And, of course, he capped it all off with a shoey.
He’s also inspired people from across Australia and the world to get up and run, providing a unique insight into his worth and the mental and physical toll of putting his body through hell.
Australian running great Steve Moneghetti, who won gold at the 1994 Commonwealth Games in the marathon and has held the record for the fastest time in the City to Surf since 1991, described the feat as “incredible”.
“I thought I was an endurance athlete but it puts it into perspective,” Moneghetti told foxsports.com.au.
“I was running twice a day, and that was only 13 hours a week, to be able to do something like that, you’d be out there 13 hours a day – it’s just incredible.”
Moneghetti went some way in describing the sensation one feels after running such a distance.
“Initially it’s a soreness and then after it, I haven’t done anything like what Nedd’s done, but after a marathon you’re sore for a few days and just fatigued and you just feel like you’ve been hit by a bus,” he said.
More than the physical toll, Moneghetti said mentally a journey as long as Brockmann’s would push you physically and said it could take months to recover.
“Physically you just keep going and you make it happen, but mentally it’s really tough,” he said.
“When you’re on straight stretches of road, there’s nothing to see at the end of the road so mentally it’s really, really challenging.

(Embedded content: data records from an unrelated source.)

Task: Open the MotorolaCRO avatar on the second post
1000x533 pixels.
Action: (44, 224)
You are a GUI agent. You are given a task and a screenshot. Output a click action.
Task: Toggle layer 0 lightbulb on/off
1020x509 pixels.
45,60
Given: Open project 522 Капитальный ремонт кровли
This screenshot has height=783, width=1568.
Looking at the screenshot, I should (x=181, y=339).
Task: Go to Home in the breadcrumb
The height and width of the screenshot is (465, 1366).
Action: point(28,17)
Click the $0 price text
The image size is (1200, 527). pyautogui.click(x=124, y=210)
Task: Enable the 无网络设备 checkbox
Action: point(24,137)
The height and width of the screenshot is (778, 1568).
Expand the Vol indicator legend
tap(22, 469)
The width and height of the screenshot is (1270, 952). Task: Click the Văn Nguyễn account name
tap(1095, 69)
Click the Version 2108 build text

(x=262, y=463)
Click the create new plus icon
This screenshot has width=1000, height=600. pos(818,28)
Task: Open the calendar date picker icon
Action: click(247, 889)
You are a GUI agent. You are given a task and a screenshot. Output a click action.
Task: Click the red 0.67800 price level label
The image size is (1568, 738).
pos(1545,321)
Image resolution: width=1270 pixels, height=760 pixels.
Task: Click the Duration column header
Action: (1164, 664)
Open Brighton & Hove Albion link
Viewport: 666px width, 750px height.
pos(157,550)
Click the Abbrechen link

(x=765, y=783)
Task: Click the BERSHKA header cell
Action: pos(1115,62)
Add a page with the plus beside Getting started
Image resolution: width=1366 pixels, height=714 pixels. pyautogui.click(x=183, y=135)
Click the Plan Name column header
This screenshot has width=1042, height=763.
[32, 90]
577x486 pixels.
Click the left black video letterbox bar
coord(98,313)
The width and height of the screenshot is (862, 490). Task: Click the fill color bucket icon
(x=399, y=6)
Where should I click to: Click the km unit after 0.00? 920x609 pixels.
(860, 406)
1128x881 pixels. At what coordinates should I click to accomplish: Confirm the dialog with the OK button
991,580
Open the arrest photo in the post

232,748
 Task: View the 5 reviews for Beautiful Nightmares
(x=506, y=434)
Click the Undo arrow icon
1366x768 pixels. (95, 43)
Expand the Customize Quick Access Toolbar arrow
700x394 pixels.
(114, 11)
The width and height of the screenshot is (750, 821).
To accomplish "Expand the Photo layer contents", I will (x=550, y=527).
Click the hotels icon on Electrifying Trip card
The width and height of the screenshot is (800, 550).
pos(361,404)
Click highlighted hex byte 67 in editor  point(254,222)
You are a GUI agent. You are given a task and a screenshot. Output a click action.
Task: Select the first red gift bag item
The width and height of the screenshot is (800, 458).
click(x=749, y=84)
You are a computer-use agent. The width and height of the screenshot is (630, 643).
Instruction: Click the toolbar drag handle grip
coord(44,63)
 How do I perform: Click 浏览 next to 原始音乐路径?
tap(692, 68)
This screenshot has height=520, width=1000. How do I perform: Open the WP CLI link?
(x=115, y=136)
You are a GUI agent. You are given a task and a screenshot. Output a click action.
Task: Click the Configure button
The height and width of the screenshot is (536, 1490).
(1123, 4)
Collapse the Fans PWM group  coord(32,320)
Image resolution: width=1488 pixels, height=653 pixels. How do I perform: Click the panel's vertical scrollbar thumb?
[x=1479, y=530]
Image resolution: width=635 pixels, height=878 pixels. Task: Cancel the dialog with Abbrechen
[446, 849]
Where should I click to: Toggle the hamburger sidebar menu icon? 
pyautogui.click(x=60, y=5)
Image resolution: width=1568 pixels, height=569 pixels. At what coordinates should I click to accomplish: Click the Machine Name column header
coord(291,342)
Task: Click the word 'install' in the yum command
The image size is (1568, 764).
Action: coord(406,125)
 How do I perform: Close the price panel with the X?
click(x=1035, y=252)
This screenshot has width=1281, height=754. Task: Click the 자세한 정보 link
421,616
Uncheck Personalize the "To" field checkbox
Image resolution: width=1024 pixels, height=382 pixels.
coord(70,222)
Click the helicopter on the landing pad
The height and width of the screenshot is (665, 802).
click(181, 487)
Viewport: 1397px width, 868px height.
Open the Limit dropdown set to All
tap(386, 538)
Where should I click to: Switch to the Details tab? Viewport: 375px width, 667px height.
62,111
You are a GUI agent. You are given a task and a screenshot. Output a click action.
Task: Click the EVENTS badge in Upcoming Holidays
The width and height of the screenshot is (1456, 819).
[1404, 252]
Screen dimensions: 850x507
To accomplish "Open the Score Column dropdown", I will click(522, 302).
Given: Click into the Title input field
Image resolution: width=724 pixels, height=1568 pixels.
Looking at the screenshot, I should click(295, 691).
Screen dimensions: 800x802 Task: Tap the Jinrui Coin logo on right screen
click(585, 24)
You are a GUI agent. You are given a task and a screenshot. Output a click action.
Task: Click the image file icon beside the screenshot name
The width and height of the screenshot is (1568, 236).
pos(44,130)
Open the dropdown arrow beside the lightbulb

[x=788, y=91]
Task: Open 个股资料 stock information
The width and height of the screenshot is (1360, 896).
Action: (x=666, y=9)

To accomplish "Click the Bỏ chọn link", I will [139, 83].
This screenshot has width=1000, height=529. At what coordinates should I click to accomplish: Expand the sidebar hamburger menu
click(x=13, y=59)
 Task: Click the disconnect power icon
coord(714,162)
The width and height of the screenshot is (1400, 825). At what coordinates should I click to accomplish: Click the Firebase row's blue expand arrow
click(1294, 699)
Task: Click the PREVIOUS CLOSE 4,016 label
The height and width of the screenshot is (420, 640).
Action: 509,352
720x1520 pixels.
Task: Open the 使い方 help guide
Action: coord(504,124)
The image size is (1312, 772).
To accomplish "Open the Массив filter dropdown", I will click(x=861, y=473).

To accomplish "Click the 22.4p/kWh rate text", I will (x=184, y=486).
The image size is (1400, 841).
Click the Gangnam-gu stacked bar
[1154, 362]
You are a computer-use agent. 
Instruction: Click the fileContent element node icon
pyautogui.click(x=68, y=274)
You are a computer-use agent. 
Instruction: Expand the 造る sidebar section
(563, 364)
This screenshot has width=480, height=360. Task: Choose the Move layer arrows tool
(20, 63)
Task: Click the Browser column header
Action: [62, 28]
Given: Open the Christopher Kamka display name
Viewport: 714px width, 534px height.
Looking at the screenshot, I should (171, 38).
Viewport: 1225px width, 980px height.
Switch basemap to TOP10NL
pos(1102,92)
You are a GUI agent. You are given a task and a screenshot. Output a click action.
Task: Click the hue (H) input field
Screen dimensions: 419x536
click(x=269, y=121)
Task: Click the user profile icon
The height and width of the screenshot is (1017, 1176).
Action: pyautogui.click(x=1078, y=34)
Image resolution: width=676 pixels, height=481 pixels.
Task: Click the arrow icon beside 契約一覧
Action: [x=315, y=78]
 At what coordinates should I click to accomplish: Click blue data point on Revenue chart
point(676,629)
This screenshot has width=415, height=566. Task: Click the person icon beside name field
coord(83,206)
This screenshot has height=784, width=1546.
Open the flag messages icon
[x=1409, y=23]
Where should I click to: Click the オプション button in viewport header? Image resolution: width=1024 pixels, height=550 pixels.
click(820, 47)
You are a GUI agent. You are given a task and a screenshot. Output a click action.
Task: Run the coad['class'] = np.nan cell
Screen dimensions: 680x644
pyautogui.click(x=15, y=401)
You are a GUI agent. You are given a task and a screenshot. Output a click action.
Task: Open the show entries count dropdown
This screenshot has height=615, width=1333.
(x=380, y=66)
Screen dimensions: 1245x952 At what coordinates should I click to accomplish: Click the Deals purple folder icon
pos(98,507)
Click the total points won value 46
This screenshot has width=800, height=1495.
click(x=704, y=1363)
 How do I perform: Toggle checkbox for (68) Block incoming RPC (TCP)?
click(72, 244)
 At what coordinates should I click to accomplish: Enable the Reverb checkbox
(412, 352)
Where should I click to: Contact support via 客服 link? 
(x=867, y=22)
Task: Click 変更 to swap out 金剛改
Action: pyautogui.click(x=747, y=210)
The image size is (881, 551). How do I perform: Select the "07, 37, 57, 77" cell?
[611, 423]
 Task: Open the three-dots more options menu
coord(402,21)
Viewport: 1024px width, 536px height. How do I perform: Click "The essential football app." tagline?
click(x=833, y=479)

“There’s nothing that can get rid of that fatigue. So that’s the next thing that hits in, and then you just get flat and you don’t want to exercise again for a while until you recover and that can take weeks, months and depending how you are. It will certainly take its toll.
“But what a fantastic result at raising so much money for homelessness, but he’ll be a bit flat for a while and sore.”
Ultra-marathon runner Lucy Bartholomew agreed.
“Ultimately, I mean, your body is going to be pretty broken when you do something like that and maybe you have a few blisters and that’s it, but on a cellular level and mentally and emotionally and spiritually like you’re digging a well and a hole every day when you do something like that,” she said. “There’s no way that you can do it sustainably.”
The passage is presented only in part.